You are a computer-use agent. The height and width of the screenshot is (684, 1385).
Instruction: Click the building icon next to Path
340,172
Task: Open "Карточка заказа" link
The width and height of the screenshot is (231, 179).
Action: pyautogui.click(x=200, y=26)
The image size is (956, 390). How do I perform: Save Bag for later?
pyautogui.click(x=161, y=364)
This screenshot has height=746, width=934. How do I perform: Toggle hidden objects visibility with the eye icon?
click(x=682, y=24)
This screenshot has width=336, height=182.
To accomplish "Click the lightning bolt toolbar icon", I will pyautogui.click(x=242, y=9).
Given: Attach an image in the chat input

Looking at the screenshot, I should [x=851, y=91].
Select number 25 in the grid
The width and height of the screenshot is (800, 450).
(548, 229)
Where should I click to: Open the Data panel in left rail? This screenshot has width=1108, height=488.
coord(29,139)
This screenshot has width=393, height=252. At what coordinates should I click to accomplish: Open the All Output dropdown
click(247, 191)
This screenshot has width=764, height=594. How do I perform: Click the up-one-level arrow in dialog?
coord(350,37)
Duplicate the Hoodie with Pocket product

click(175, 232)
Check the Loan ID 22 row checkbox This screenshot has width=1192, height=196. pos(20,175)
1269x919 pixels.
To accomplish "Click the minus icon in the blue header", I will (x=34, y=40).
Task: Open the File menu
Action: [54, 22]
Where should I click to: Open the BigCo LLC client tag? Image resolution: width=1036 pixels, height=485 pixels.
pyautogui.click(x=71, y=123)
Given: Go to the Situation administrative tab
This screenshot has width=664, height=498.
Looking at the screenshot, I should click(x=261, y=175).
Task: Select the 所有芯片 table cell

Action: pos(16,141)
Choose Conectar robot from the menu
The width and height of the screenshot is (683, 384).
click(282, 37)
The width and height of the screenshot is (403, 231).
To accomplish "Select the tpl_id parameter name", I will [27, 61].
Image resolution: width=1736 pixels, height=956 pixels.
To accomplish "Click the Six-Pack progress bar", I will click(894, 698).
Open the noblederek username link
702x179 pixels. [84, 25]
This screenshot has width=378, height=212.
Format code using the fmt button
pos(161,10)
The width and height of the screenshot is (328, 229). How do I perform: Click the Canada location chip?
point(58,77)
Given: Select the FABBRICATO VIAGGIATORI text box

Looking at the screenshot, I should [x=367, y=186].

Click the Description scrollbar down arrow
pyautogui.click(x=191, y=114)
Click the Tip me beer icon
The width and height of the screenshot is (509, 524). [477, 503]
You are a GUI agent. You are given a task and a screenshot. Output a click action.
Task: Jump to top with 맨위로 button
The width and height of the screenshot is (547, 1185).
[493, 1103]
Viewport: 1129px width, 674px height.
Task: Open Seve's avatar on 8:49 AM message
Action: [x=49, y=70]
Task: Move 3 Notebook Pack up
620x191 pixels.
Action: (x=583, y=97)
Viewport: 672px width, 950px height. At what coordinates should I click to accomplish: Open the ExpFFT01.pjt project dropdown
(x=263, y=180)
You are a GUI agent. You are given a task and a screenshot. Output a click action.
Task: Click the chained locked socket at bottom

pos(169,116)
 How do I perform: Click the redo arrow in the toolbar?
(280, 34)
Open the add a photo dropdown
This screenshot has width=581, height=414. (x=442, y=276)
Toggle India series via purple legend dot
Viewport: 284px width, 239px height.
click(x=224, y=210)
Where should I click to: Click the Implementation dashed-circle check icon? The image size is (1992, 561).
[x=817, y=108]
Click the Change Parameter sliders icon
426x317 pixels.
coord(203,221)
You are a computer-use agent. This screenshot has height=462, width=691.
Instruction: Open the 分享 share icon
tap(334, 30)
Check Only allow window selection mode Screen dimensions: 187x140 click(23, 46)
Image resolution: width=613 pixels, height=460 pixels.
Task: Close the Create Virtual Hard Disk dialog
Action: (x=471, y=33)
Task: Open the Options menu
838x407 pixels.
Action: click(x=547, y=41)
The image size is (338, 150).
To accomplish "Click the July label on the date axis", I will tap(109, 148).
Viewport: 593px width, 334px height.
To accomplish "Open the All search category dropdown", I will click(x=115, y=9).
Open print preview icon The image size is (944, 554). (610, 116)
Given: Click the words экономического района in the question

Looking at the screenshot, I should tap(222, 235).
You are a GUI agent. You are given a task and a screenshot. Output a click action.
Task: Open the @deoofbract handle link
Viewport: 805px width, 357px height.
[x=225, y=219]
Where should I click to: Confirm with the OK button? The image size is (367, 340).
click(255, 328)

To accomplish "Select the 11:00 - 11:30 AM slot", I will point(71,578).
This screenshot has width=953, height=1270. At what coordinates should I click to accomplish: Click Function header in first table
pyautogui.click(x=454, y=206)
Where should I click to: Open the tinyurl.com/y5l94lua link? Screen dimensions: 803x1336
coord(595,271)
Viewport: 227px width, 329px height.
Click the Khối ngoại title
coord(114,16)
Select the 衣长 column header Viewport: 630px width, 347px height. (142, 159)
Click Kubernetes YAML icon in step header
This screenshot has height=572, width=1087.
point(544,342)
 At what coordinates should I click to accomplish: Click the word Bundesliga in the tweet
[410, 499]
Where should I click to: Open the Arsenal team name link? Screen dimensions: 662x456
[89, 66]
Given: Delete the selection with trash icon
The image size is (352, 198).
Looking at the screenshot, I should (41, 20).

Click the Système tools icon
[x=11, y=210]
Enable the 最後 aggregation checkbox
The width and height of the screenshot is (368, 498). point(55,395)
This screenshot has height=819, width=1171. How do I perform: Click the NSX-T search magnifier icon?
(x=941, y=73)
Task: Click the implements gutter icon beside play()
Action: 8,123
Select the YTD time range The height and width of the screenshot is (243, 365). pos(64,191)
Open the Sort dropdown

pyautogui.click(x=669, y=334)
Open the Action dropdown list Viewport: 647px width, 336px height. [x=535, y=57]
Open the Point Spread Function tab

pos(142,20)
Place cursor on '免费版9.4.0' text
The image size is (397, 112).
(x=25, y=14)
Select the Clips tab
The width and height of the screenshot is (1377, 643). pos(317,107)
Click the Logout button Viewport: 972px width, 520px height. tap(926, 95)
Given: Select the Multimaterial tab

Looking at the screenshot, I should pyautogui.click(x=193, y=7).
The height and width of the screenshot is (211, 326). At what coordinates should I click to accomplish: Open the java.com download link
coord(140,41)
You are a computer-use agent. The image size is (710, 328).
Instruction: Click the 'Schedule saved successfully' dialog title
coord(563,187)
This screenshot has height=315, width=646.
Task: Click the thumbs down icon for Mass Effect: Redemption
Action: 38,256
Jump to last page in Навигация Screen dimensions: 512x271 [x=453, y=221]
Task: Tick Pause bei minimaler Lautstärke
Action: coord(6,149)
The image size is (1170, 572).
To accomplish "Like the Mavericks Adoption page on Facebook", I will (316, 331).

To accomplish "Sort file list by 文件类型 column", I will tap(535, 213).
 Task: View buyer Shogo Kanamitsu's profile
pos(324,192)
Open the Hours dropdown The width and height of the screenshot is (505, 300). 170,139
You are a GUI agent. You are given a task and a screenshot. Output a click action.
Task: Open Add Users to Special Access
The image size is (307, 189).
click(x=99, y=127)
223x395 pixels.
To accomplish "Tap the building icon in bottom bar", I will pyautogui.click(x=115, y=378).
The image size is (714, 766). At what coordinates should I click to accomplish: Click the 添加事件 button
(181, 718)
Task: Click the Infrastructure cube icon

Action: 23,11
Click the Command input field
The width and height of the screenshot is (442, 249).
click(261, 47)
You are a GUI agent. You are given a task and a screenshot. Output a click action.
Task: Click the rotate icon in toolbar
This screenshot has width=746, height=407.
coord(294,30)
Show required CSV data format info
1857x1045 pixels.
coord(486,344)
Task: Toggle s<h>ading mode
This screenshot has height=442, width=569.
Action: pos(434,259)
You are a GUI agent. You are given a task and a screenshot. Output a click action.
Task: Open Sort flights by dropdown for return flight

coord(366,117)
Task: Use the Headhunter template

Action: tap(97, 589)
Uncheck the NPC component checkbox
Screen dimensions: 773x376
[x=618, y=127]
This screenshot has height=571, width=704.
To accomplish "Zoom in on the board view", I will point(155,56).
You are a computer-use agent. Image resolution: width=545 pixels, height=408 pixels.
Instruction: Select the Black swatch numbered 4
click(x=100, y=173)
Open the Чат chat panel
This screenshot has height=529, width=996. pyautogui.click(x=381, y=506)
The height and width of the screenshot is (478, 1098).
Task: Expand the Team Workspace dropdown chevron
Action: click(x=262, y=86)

_ _ _

■ **WHAT TO WORK ON**
Looking at the data above, write out exactly the lines that start at the one containing "The height and width of the screenshot is (211, 326)." and end at the one containing "Open the Hours"; include both and nothing beyond.

■ **RESPONSE BELOW**
The height and width of the screenshot is (211, 326). At what coordinates should I click to accomplish: Open the java.com download link
coord(140,41)
You are a computer-use agent. The image size is (710, 328).
Instruction: Click the 'Schedule saved successfully' dialog title
coord(563,187)
This screenshot has height=315, width=646.
Task: Click the thumbs down icon for Mass Effect: Redemption
Action: 38,256
Jump to last page in Навигация Screen dimensions: 512x271 [x=453, y=221]
Task: Tick Pause bei minimaler Lautstärke
Action: coord(6,149)
The image size is (1170, 572).
To accomplish "Like the Mavericks Adoption page on Facebook", I will (316, 331).

To accomplish "Sort file list by 文件类型 column", I will tap(535, 213).
 Task: View buyer Shogo Kanamitsu's profile
pos(324,192)
Open the Hours dropdown The width and height of the screenshot is (505, 300). 170,139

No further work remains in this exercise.